>> START
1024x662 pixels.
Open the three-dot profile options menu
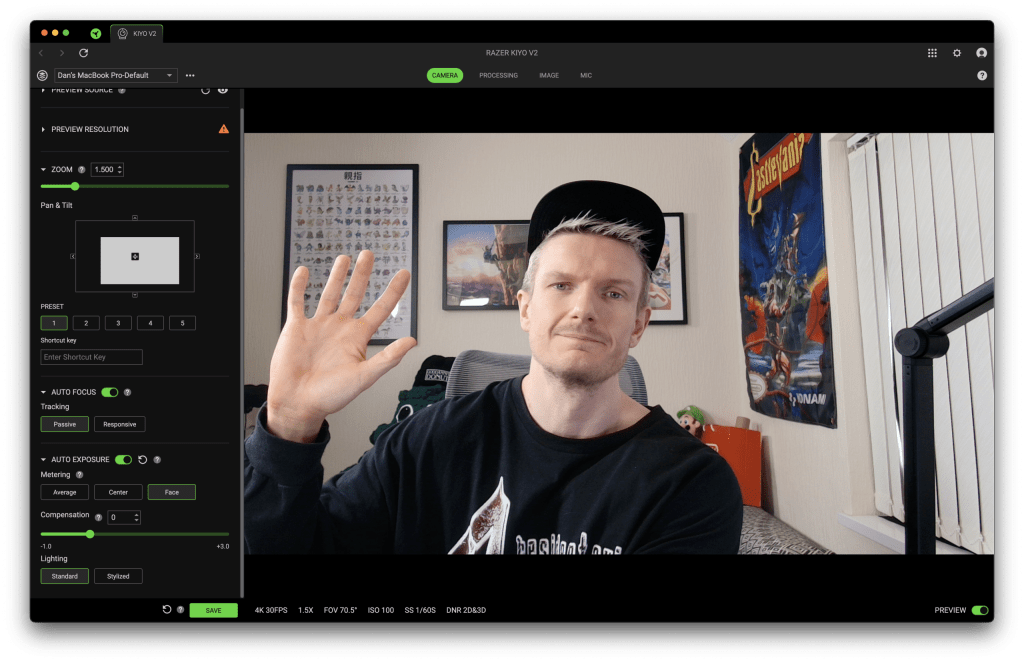click(190, 75)
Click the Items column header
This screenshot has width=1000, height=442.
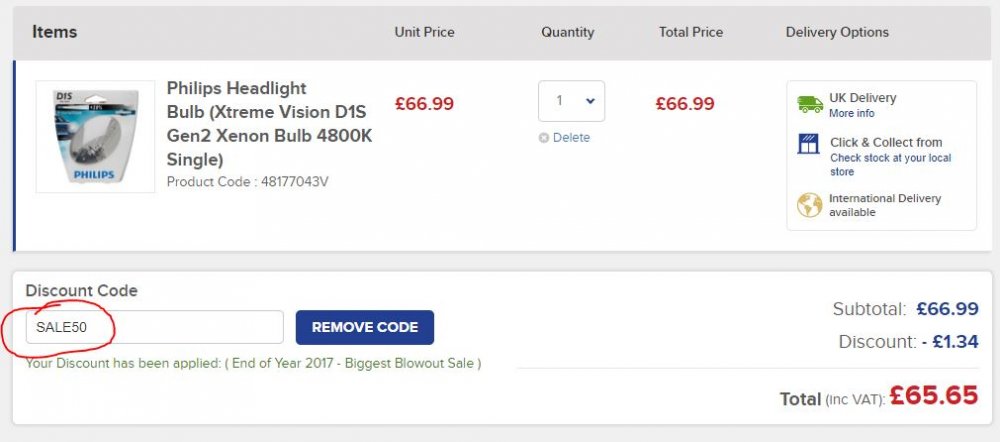[55, 32]
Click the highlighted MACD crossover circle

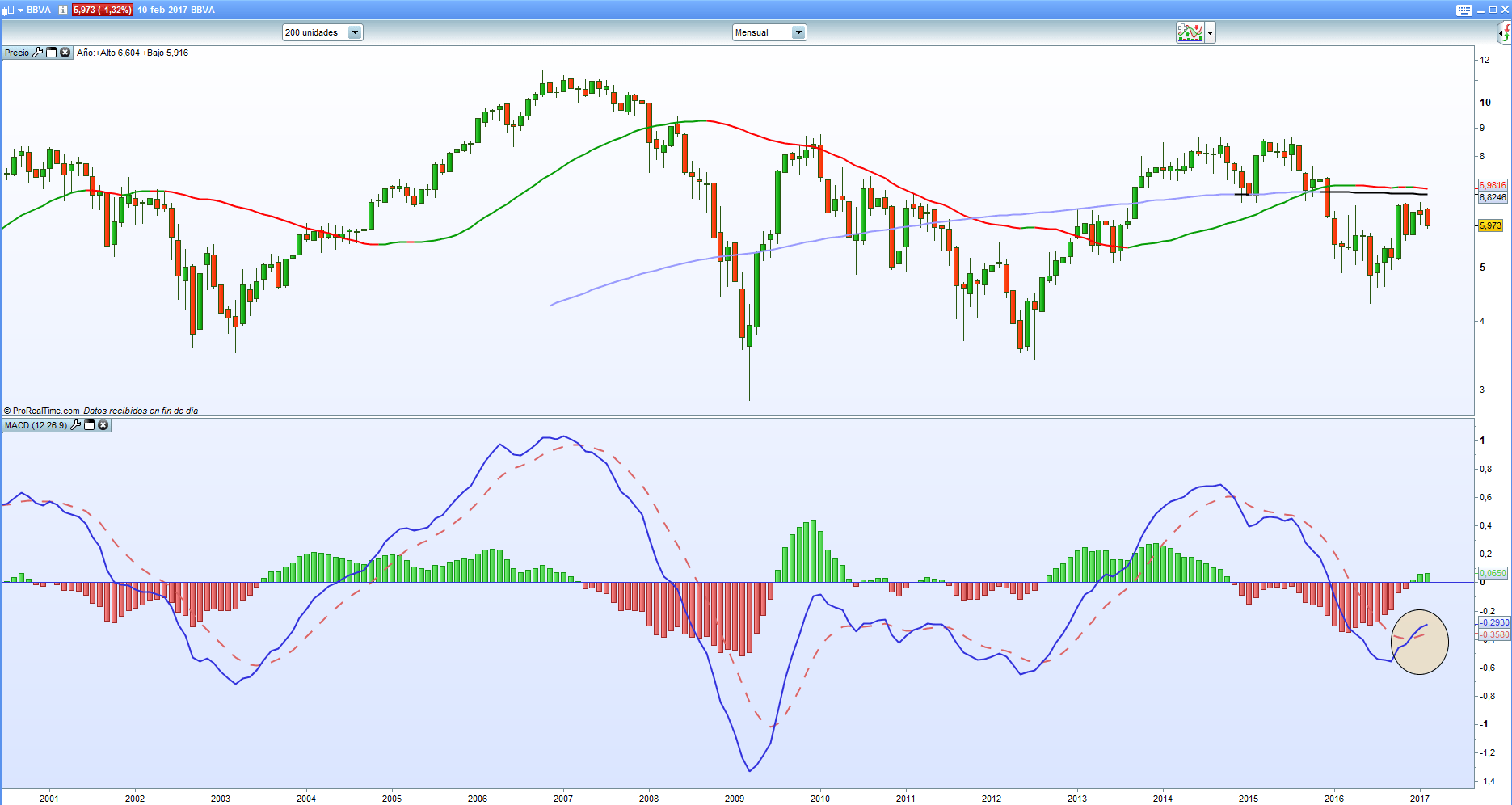[x=1419, y=642]
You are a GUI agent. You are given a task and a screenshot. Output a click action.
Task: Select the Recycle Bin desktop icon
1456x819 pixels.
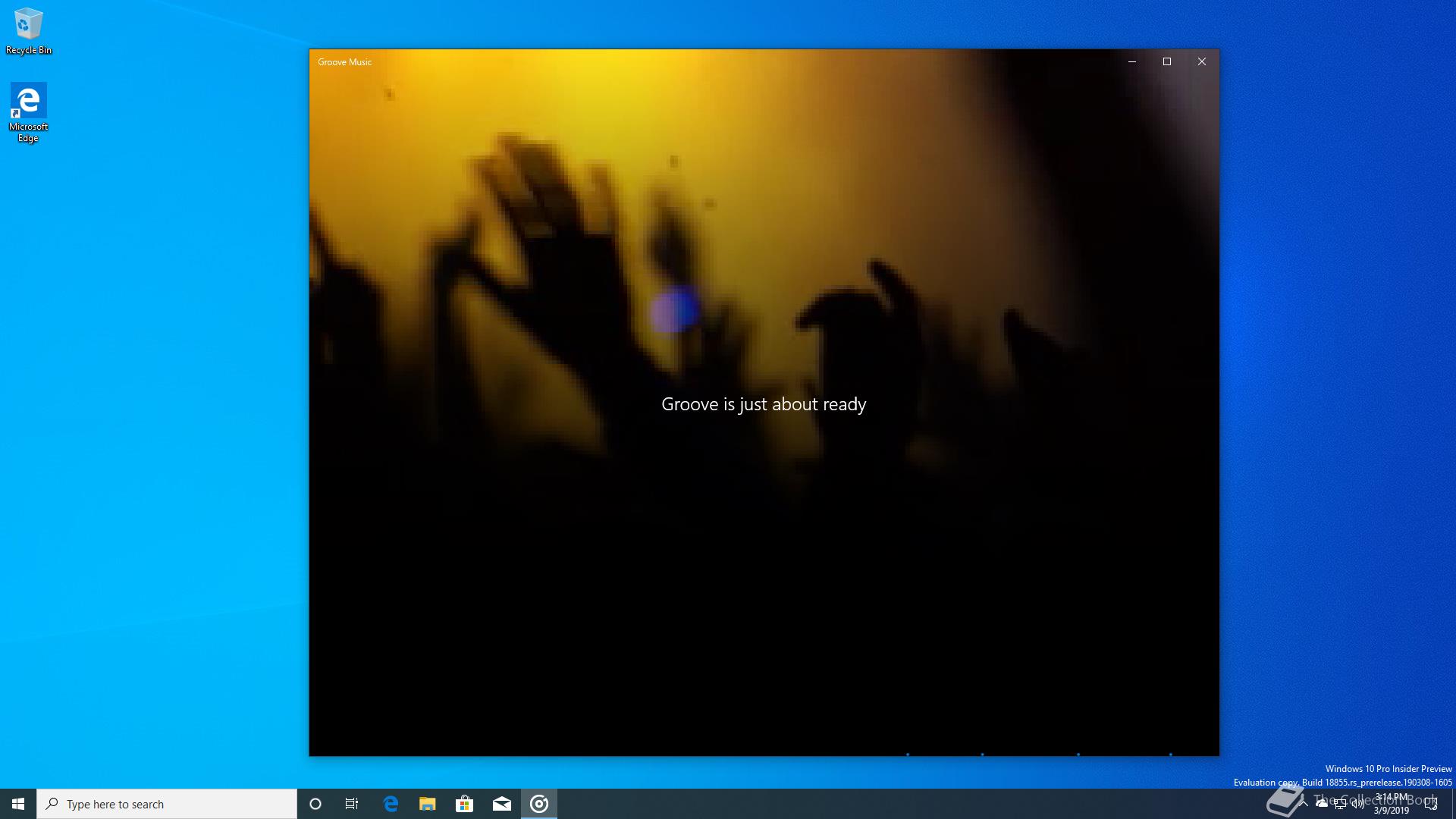pos(29,32)
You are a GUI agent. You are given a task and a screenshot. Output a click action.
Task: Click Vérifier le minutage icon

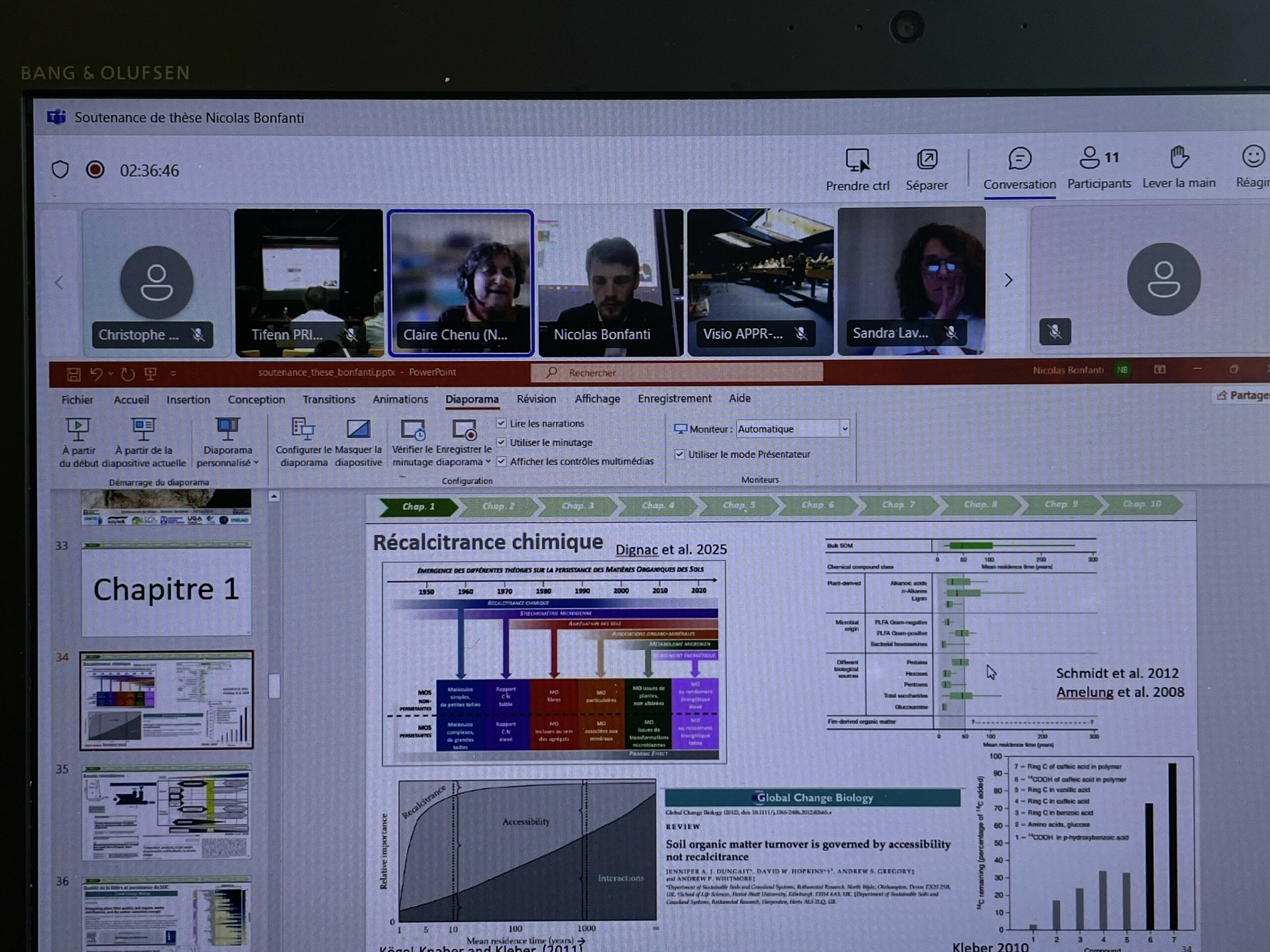(x=413, y=429)
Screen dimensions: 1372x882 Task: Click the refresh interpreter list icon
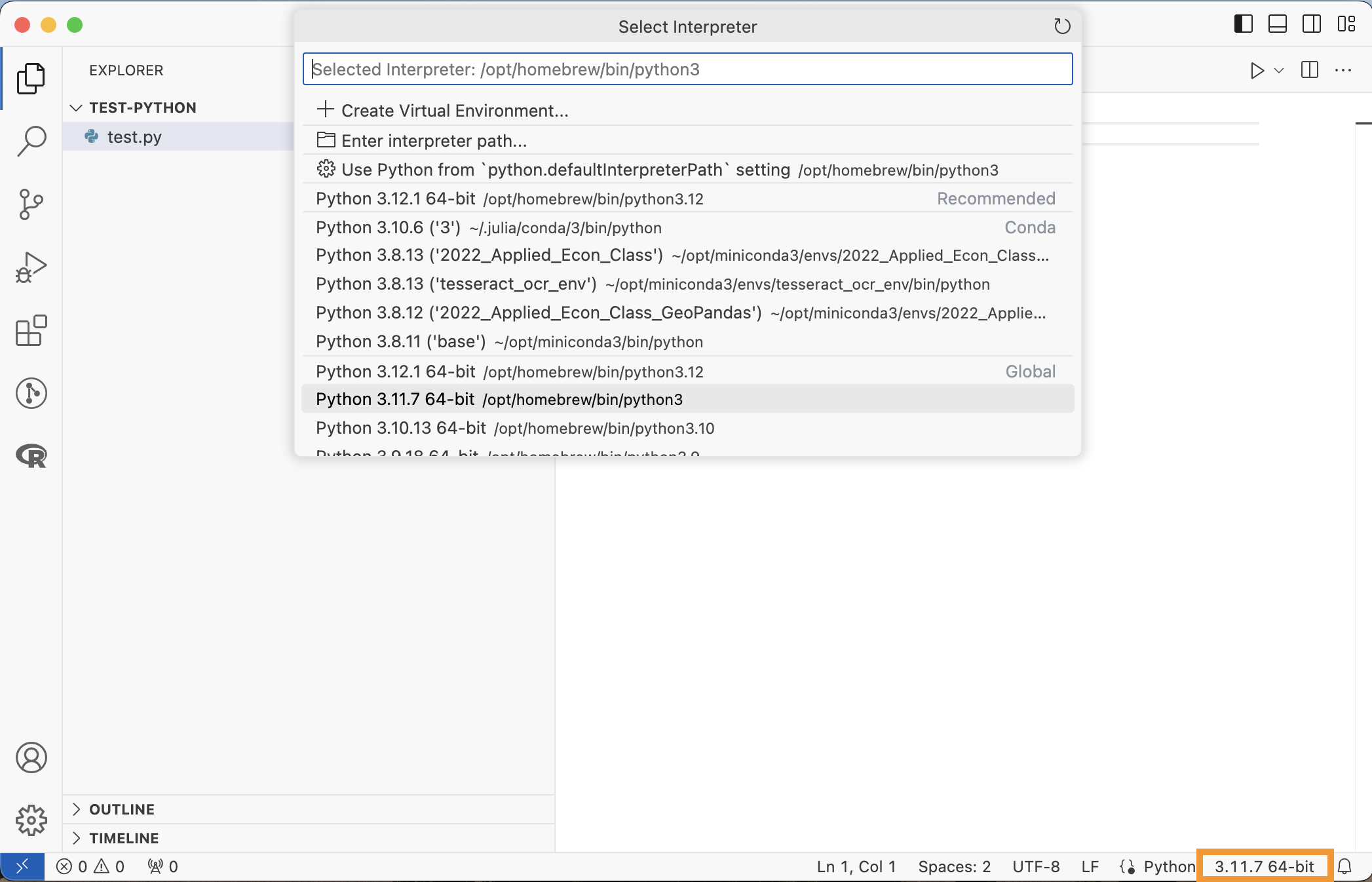click(x=1061, y=27)
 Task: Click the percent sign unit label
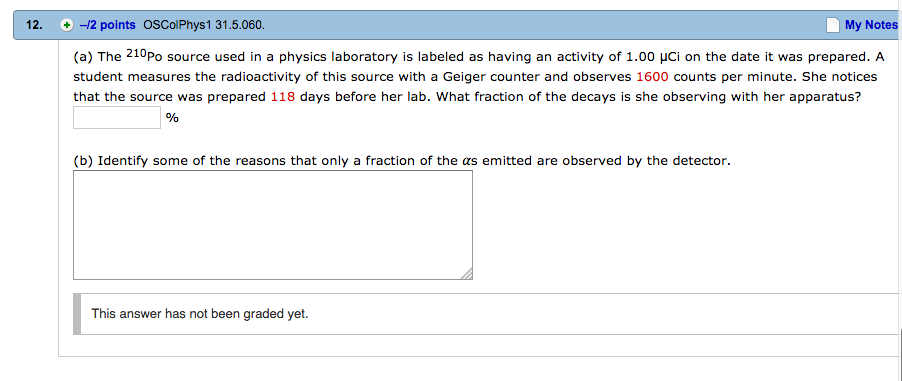tap(172, 118)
>> END
**WHAT YOU HAVE TO DO**
Could you update the part of the listing that opens with the line containing "Click the Items column header" and closes with the line containing "(x=413, y=429)" by replacing "Recycle Bin" with "Trash" and leaving everything else unchanged, with the pictures left out of your answer?

**RESPONSE BELOW**
Click the Items column header
This screenshot has width=1000, height=442.
[55, 32]
Click the highlighted MACD crossover circle

[x=1419, y=642]
You are a GUI agent. You are given a task and a screenshot. Output a click action.
Task: Select the Trash desktop icon
1456x819 pixels.
pos(29,32)
You are a GUI agent. You are given a task and a screenshot. Output a click action.
Task: Click Vérifier le minutage icon

(x=413, y=429)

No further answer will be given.